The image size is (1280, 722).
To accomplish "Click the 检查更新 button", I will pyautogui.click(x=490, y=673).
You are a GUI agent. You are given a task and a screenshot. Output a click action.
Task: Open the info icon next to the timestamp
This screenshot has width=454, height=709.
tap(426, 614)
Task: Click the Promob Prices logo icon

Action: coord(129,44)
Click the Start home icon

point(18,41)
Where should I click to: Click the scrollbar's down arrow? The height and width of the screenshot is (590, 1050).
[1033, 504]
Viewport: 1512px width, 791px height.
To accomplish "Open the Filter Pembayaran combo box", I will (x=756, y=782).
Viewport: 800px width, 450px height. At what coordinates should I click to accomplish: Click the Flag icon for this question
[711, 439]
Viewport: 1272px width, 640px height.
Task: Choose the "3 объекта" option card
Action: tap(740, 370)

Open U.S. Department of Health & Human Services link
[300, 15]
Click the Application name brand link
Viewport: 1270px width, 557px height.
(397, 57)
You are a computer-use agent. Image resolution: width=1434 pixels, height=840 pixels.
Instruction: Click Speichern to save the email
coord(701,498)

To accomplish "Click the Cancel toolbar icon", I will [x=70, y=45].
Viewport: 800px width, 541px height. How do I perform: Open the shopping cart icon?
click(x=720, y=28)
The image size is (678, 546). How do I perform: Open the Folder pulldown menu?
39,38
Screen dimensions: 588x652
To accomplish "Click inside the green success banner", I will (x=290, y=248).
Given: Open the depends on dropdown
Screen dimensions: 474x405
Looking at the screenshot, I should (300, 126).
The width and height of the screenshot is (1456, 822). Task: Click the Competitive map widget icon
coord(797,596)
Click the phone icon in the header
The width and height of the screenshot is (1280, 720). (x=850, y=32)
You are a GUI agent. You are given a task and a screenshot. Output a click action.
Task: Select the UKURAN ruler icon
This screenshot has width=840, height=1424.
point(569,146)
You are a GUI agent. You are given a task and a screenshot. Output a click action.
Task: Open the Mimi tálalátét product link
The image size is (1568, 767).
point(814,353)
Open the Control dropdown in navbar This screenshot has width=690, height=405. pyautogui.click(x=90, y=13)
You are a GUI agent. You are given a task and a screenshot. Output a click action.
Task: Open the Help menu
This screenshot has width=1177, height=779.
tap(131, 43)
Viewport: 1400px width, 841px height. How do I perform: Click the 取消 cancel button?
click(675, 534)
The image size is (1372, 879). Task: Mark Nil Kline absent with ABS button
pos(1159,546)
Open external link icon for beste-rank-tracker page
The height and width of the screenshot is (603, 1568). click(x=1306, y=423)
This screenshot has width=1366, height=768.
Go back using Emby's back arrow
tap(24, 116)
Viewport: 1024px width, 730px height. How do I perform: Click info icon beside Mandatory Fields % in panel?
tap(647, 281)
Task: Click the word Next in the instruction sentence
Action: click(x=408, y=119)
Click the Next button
====
> _EXERCISE_:
Note down each line above where the word "dropdown" occurs.

> _EXERCISE RESULT_:
Given: Open the depends on dropdown
Open the Control dropdown in navbar This screenshot has width=690, height=405. pyautogui.click(x=90, y=13)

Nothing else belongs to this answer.